---------- EXCERPT ----------

Architecture that matters for deployment

MiniMax built M1 on their earlier MiniMax-Text-01 foundation. The model contains 456 billion parameters total, with 45.9 billion activated per token. This Mixture-of-Experts approach means the model can maintain high capability while keeping inference costs manageable.

For deployment, MiniMax recommends vLLM as the serving backend. The model works with standard tools like Transformers, making integration into existing infrastructure straightforward.

The company released M1 under an Apache 2.0 license. This means businesses can modify, use commercially, and deploy the model without restrictions or ongoing payments.

What this means for the AI landscape

MiniMax belongs to China's "Little Dragons" - a group of AI startups backed by internet giants Tencent and Alibaba. These companies raised billions in venture funding over the past year, but DeepSeek's success forced most to cut fundamental research and focus on applications.

M1's release suggests MiniMax found a different path. Instead of retreating from model development, they doubled down on efficiency and open access.

The timing isn't coincidental. This release kicks off what MiniMax calls "MiniMaxWeek" on social media, with more announcements expected. The company appears to be making a coordinated push for developer mindshare.

For enterprises evaluating AI options, M1 offers several advantages. The massive context window reduces preprocessing needs for large documents. The open-source license eliminates vendor lock-in concerns. The efficiency gains could translate to lower operational costs.

Why this matters:

A $534,700 training budget proves frontier AI models don't require massive corporate resources anymore
Open-source models with million-token context windows change the cost equation for enterprise AI deployments

❓ Frequently Asked Questions

Q: What does "open source" mean for businesses using MiniMax-M1?

A: The Apache 2.0 license lets businesses use, modify, and deploy M1 commercially without paying fees or royalties. Companies can train custom versions, integrate it into products, and even sell services built on top of it without restrictions.

----------

▸ TASK REQUIREMENTS:
Answer these questions using the MiniMax-M1 text above.
1. How many of the model's parameters are activated per token?
2. Which two internet giants back China's "Little Dragons"?
3. What training budget does the text give for the model?

---------- THE DATA ----------

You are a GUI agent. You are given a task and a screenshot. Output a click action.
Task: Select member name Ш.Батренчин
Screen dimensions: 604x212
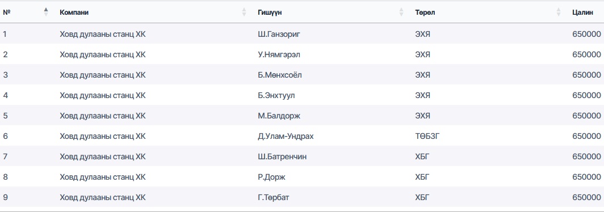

----------

▸ COMPLETED EXERCISE:
1. 45.9 billion
2. Tencent and Alibaba
3. $534,700